Actually, you use head when probably tail would have been better. You should consider storing a pointer to the actual head, and avoid this way copying. In that case, you would only need to adjust pointers. If rotation is going to be a common task, then keeping and updating an extra pointer, may be in a list struct, would pay the effort (could change the task from O(n) to O(1)).
struct _list {
node * tail;
node * head;
};
typedef struct _list list;
In any case, the problem with your rotate function is that you are starting with walk and prev at the same node, head.
void rotate(node** head){
node* walk= (*head);
node* prev=(*head)->p;
char temp= walk->digit;
while(prev!=NULL){
walk->digit=prev->digit;
walk= prev;
prev = prev->p;
}
walk->digit=temp;
}
I have written the code for linked list rotation by k nodes in c++. It worked for me perfectly. If you pass k as 1, it will rotate the liked list by 1 node and here it solves the given problem. If you want to rotate the linked list by k nodes, it will still work fine.

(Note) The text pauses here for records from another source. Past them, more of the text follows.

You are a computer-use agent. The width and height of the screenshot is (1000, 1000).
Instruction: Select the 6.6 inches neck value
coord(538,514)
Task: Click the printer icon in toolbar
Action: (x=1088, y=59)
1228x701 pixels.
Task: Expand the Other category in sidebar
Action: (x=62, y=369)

Please find it below.
Header file :
public:
typedef struct node {
int data;
node *next;
} *Node;
Node head;
void rotateByk(int k);
Following code is for .cpp file.
void DList::rotateByk(int k){
Node current = head;
Node kthNode;
int count = 1;
while(count<=k && current!=NULL){
kthNode = current;
current = current->next;
count++;
}
Node kthNextNode = current;
while(current->next!=NULL){
current = current->next;
}
current->next = head;
head = kthNextNode;
kthNode->next = NULL;
Node printNode = head;
while(printNode!=NULL){
cout << printNode->data << "\t";
printNode = printNode->next;
}
}
Pass k as argument in main method for linked list d1.
d1.rotateByk(1);
Please let me know if you have any queries.